:: DATA FOR THE TASK ::

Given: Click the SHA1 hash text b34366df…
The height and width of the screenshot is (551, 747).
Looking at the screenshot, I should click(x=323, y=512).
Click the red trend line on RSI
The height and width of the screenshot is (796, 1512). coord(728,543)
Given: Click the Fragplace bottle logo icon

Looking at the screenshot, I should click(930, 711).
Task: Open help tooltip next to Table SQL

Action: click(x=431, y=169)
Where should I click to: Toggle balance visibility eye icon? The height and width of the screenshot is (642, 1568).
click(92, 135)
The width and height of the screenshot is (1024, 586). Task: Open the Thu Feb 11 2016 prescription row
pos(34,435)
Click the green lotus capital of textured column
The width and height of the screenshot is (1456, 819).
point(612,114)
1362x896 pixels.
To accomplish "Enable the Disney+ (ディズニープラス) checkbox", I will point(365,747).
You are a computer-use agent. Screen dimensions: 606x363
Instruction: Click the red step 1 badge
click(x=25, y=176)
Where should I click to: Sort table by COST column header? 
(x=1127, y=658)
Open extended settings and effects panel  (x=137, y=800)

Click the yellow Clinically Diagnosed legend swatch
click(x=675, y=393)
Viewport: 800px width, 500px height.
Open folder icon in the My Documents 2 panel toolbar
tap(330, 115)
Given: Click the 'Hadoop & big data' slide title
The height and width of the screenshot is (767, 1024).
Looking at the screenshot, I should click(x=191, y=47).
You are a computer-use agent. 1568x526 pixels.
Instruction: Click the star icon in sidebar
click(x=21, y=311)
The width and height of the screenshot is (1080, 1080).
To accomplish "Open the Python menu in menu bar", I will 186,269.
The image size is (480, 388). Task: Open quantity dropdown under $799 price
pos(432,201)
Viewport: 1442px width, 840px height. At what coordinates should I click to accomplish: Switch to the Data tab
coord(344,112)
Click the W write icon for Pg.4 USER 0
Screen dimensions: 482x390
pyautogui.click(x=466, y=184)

:: OBJECTIVE ::
Shift every coordinate in the answers by 37, and write out again, unchanged apart from those numbers, each line of the part of the records that opens with the line containing "The width and height of the screenshot is (1024, 586)." and closes with the line containing "click(x=675, y=393)". Give only those lines.

:: PROBLEM SOLUTION ::
The width and height of the screenshot is (1024, 586). Task: Open the Thu Feb 11 2016 prescription row
pos(71,472)
Click the green lotus capital of textured column
The width and height of the screenshot is (1456, 819).
point(649,151)
1362x896 pixels.
To accomplish "Enable the Disney+ (ディズニープラス) checkbox", I will point(402,784).
You are a computer-use agent. Screen dimensions: 606x363
Instruction: Click the red step 1 badge
click(x=62, y=213)
Where should I click to: Sort table by COST column header? 
(x=1164, y=695)
Open extended settings and effects panel  (x=174, y=837)

Click the yellow Clinically Diagnosed legend swatch
click(x=712, y=430)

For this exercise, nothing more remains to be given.